Forum for discussion about the Netflix Prize and dataset.
You are not logged in.
Hey all,
I did the legwork for one of my courses, perhaps you guys can put it to good use also! I correlated all Netflix movies (in the dataset) against IMDB. If I remember correctly, there was only 3 movies that resulted in blanks, otherwise all the data is there for grabs.
You can find the info and files at:
http://www.igvita.com/blog/2007/01/27/c … -datasets/
Offline
i'm not sure i fully understand what you're doing, so here are a few questions, if you will
1) what is a 'unique feature'? is it a vector of sets of integers? something like
( {directors IDs}, {writers IDs}, {producers IDs}, ... , {genres IDs}, year)
?
2) let's assume that there are two movies who differ in all aspects except for the director, which they share. do they contribute 0, 1, or 2 unique features?

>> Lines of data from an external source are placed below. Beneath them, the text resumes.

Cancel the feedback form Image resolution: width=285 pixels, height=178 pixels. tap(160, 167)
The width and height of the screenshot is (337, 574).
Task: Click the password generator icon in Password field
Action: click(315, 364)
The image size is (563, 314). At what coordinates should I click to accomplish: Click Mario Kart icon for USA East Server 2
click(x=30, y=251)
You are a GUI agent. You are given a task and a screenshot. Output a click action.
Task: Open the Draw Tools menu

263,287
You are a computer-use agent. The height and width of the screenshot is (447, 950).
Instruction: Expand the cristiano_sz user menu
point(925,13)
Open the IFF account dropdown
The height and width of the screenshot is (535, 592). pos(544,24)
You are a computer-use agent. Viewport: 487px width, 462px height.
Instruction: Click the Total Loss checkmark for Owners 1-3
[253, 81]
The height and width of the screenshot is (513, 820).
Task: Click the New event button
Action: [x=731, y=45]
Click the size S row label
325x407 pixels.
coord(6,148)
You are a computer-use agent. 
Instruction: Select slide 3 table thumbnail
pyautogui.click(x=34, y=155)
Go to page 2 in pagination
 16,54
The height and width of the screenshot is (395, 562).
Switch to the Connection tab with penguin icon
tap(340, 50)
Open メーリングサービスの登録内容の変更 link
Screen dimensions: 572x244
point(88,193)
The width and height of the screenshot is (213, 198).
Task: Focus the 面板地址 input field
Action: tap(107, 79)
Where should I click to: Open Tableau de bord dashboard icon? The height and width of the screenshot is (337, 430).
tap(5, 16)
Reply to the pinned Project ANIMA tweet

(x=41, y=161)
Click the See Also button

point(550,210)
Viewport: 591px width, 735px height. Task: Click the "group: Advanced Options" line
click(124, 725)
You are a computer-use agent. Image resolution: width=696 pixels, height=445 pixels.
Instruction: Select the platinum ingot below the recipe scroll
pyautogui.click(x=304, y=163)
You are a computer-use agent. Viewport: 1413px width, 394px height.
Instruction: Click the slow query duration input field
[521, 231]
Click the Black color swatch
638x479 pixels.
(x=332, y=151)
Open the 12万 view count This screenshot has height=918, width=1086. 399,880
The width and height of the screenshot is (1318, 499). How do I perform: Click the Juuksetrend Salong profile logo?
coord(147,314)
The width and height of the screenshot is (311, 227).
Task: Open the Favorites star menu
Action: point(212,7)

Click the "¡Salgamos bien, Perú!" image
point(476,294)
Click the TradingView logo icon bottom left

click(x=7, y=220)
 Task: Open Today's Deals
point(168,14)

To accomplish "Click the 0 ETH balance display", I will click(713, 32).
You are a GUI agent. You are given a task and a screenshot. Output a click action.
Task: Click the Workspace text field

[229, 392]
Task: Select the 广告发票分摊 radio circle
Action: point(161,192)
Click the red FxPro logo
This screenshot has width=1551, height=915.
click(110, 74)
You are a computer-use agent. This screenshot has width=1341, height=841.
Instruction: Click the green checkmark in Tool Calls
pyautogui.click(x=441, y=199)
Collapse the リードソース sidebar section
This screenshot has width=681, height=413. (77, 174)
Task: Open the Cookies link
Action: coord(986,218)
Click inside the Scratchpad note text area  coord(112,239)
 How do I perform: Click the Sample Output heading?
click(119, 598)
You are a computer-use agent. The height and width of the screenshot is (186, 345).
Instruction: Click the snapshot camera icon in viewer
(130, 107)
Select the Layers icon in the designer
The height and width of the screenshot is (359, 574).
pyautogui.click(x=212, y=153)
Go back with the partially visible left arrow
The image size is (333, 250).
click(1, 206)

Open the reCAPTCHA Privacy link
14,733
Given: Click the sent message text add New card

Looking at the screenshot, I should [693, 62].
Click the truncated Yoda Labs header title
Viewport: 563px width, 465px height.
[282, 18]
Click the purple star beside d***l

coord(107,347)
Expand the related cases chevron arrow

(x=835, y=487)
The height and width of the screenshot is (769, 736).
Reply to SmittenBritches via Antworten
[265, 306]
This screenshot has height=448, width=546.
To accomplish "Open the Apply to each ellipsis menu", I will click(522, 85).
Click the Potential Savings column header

3) how do you use this information to correlate movies afterwards? do you weight the different aspects somehow?
thanks
Last edited by nullity (2007-01-28 01:11:20)
Offline
I should have probably explained it better in my write-up..
1) A 'unique features' is simply a unique integer id which maps some item to that id. In case of an actor, the name is mapped to an id. For a genre, the name of the genre is mapped to an id. So the 'space' is a union of all of these unique id's, which happens to include directors, writers, producers, etc.
2) If two movies only share the director, then they will only have one common feature - namely, director's id mapped to a unique integer id. When you query the hash-map, all you get is a list of integers which represents presence or absence of that 'feature' in that movie. For example, if we query movie '23' (netflix movie_id), we might get an array: [44,89,1044]. Interpret this as a 'sparse' representation of a binary vector. Assuming that the entire 'space' consists of 1100 features, column 44, 98 and 1044 are 1, and the rest is 0. What feature 44 stands for exactly is not important, you should only care about it being there. (Given that 44 always stands for the same 'thing', be it a director or year of release. And it does.)
3) Well, that's up to you really.
The simplest way would be to compute the hamming distance between each binary vector (xor them), or even cosine similarity. A better way might include dimensionality reduction. You might want to look at my writeup of SVD system in Ruby.
Hope that clears it up a bit.
Last edited by igrigorik (2007-01-28 05:52:46)
Offline
ok it does clears things up, although i'm not sure i agree its not important what each feature means, because most likely you will want to weight things up (i believe an actor is more significant than producer, for example).
another question - did you use some pre-made tool to gather the information from IMDb or did you write your own crawler?
Offline
Ah, that's a good point. Assigning different weights to different components can give you even higher granularity, but that's not something I was interested at the time. If there is strong-enough demand, I can probably produce a weighted version of the space also...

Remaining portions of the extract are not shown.